[What needs to be done]
Below are records with pictures in them. Output exactly the lines from the one with "This screenshot has height=587, width=728." through the one with "Task: Collapse the", both included, and leave every picture out; give only those lines.

[Data extracts]
※

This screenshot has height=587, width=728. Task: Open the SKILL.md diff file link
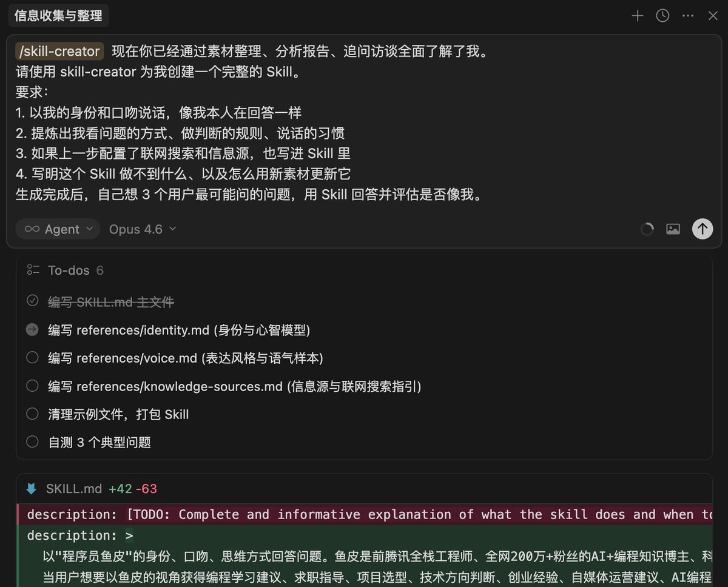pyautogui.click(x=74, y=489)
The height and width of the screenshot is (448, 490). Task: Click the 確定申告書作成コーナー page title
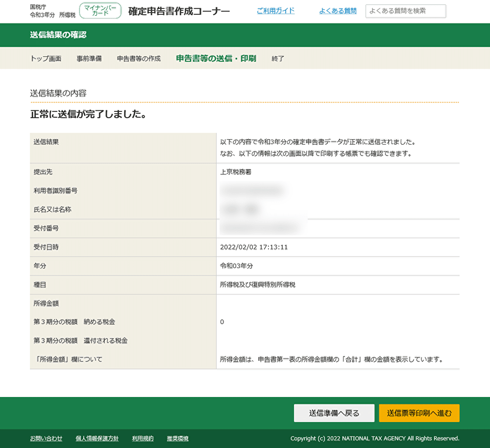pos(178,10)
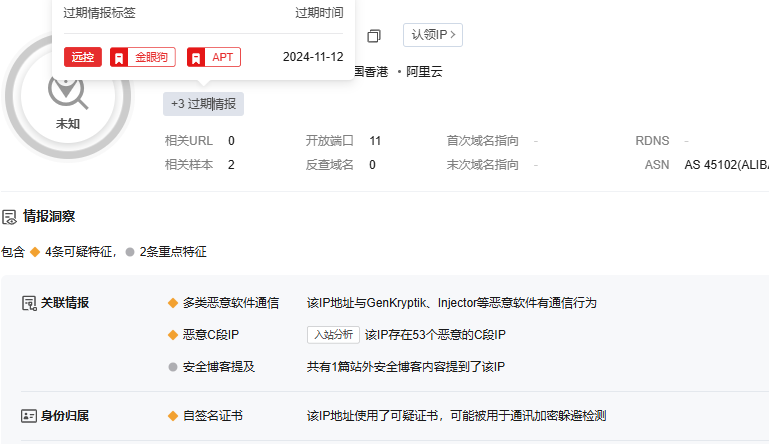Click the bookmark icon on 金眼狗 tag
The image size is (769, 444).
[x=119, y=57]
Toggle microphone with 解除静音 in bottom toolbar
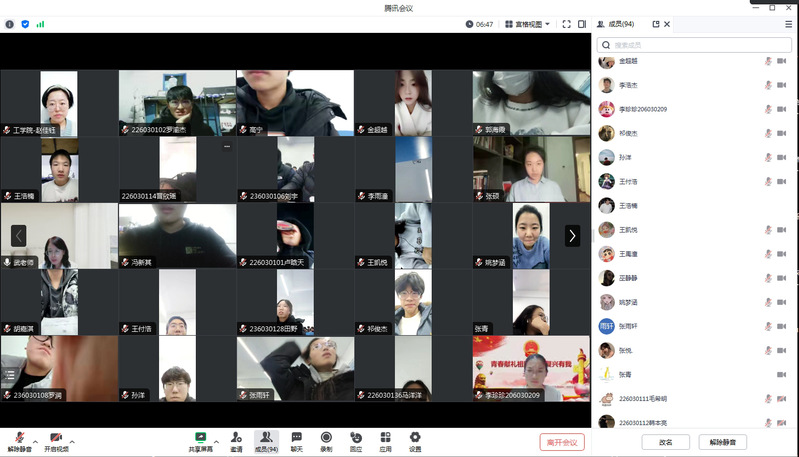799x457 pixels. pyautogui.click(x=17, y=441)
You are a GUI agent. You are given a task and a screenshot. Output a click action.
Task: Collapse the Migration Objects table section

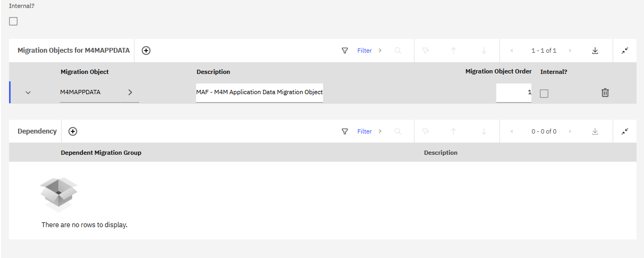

※

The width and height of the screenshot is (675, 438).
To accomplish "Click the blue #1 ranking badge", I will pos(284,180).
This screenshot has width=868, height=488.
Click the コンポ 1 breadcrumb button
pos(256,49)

※

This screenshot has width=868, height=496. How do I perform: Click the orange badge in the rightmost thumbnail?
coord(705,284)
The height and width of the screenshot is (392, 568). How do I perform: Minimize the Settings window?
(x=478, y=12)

※

[Task response]
This screenshot has height=587, width=728. Task: Open the SKILL.md diff file link
pyautogui.click(x=74, y=489)
The height and width of the screenshot is (448, 490). Task: Click the 確定申告書作成コーナー page title
pos(178,10)
Click the bookmark icon on 金眼狗 tag
The image size is (769, 444).
[x=119, y=57]
Toggle microphone with 解除静音 in bottom toolbar
799x457 pixels. pyautogui.click(x=17, y=441)
You are a GUI agent. You are given a task and a screenshot. Output a click action.
Task: Collapse the Migration Objects table section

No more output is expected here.